Social media lovers often post photos of their favorite food online. Now, researchers at the Massachusetts Institute of Technology (MIT) have developed a technology that uses artificial intelligence that looks on an image of the food and then picks out ingredients which have been used in the recipe. This new technology named as Pic2Recipe also has the potential to be advanced into a “dinner assistant” to help people analyze what’s in their food when they don’t have clear nutritional info.
According to the researchers, these images posted online can offer interesting insights into health habits and preferences for foods.
Apparently useless still pictures of food posted online can be used to help read and learn peoples eating habits using artificial intelligence and algorithms to create a data base of recipes and recommends ingredients.
The previous models invented by other researchers did not use large data banks. But using large scale datasets, this smart food technology can also be used to predict how the food is prepared and also provide nutritional information in the nearby future.
Although researchers have created datasets to develop an algorithm to recognize pictures of food with 50% accuracy, in future this accuracy is only going to be improved up to 80%, signifying, the scope of the dataset might be a restraining factor. Even with the largest dataset available with the University of Hong Kong has more than 110,000 images and 65,000 recipes, with ingredients and instruction list with each respectively, has also limitations because it contains only Chinese cuisine.
MIT’s Computer Science and Artificial Intelligence Laboratory (CSAIL) team plans to build upon the dataset to expand in scope, by generalizing across the population. According to professors, the digitization of the food is the typically neglected because of that we do not have large scale datasets to make predictions.
To develop this database researchers are scrutinizing all food websites, over one million recipes that were marked up with information about the ingredients with a wide range of recipes. Then they will use this data to prepare a neural network to find configurations and patterns and make associates between the food images and the matching ingredients and recipes.

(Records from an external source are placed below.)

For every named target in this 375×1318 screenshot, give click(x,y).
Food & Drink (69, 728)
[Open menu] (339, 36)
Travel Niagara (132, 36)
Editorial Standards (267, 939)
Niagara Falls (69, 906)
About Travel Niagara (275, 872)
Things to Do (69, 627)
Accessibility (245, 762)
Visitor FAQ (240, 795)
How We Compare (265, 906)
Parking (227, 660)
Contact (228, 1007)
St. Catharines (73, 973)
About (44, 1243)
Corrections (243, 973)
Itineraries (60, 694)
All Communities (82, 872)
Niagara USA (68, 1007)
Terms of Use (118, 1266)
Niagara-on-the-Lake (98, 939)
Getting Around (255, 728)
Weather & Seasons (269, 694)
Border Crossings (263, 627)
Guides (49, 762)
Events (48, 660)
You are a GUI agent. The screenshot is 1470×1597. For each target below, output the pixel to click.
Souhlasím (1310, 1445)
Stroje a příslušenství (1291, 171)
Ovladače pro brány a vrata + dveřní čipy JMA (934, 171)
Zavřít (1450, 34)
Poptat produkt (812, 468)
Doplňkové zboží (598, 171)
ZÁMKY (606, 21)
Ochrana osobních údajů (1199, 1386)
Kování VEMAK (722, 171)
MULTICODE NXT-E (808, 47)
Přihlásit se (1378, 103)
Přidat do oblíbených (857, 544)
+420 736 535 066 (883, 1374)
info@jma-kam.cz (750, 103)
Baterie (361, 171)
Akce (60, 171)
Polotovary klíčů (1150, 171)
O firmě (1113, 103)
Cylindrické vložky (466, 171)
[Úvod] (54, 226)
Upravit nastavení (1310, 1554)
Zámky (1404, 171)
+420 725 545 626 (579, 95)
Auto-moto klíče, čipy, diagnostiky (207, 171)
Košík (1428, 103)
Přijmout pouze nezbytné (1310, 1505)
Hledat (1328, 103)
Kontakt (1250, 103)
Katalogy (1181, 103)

The team has an online demo to demonstrate when people can upload a picture of food and test it out. Currently, if given a photo of food item to this technology, it could identify ingredients like flour, eggs, and butter etc. It also gives a number of suggested recipes that determines to be similar to the image uploaded from the database.
Presently, the system is doing sound with desserts, however, it has difficulty in determining ingredients for unclear recipes like smoothies. But in future, the team anticipates improving the system to understand the food in more details including various versions of food and distinguishing them.
Later this month, the team of researchers will be presenting their paper at a conference in Honolulu, which is funded, in fragments, by QCRI, in addition to the European Regional Development Fund (ERDF) and the Spanish Ministry of Economy, Industry, and Competitiveness.